- Surviving footage from Faust and Marguerite
- Directed by: Georges Méliès
- Based on: Faust by Charles Gounod
- Produced by: Georges Méliès
- Starring: Georges Méliès
- Music by: Gaston Méliès; Charles Gounod;
- Production company: Star Film Company
- Release date: 1904;
- Country: France
- Language: Silent

= Faust and Marguerite (1904 film) =

Damnation du docteur Faust, released in the United States as Faust and Marguerite and in the United Kingdom as Faust, is a 1904 French silent trick film directed by Georges Méliès.

==Production==
The film is a fifteen-minute condensation of Faust, an 1859 opera by Charles Gounod based on the Faust legend. The previous year, Méliès had used a different musical version of the legend, Hector Berlioz's La damnation de Faust, as inspiration for his film The Damnation of Faust.

Méliès took the role of Mephistopheles. Jeanne Calvière played Siebel; she had been a stablewoman at the Cirque d'Hiver until 1900, when Méliès hired her to play Joan of Arc in his film of the same name. She remained among his core troupe of actors for several years after her debut as Joan.

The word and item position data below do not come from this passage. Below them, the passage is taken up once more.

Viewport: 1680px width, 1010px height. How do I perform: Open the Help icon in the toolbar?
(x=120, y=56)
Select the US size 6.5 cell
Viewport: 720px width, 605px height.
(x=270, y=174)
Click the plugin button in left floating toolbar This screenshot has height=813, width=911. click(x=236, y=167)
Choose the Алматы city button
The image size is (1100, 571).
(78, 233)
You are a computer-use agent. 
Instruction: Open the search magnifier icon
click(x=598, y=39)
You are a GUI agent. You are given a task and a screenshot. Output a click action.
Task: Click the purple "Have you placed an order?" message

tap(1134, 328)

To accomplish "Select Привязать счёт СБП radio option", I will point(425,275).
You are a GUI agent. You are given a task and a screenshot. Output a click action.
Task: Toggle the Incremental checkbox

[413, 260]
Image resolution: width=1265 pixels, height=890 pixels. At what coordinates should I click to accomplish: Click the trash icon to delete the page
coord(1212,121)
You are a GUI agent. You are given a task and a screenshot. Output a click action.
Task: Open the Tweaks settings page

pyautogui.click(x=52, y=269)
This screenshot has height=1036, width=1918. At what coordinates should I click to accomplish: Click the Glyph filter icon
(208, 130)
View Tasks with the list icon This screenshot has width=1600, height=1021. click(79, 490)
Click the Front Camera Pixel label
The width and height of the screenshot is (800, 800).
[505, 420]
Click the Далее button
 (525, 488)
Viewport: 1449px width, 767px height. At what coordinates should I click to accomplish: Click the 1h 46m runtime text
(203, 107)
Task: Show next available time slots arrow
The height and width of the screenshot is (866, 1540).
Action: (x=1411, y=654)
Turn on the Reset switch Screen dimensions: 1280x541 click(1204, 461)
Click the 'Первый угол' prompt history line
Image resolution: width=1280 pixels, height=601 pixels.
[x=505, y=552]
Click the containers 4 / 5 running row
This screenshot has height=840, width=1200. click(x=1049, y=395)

Special effects in the film were created with stage machinery, pyrotechnics, substitution splices, superimpositions, and dissolves.

==Release==
The film was released by Méliès's Star Film Company and is numbered 562-574 in its catalogues. The film was advertised in France as a pièce fantastique à grand spectacle en 20 tableaux (d'après le roman de Goethe), and in America as "A New and Magnificent Cinematographic Opera in 20 Motion Tableaux."

A piano score of selections from the opera was sold with the film. According to recollections made in 1944 by Paul Méliès, Georges Méliès's nephew, it was his father Gaston Méliès who compiled the score, which "followed the scenes exactly". The score had to be photographed in manuscript for reproduction, because having it engraved using printing plates would have been too expensive. One of these photographically reproduced scores survives at the Centre national de la cinématographie.

A copy of the film, apparently missing some scenes, survives in the Paper Prints collection at the Library of Congress. A short fragment of a hand-colored print of the film, featuring the fifteenth and sixteenth tableaux (Walpurgis Night and the Ballet of Celebrated Women) survives in an English private collection.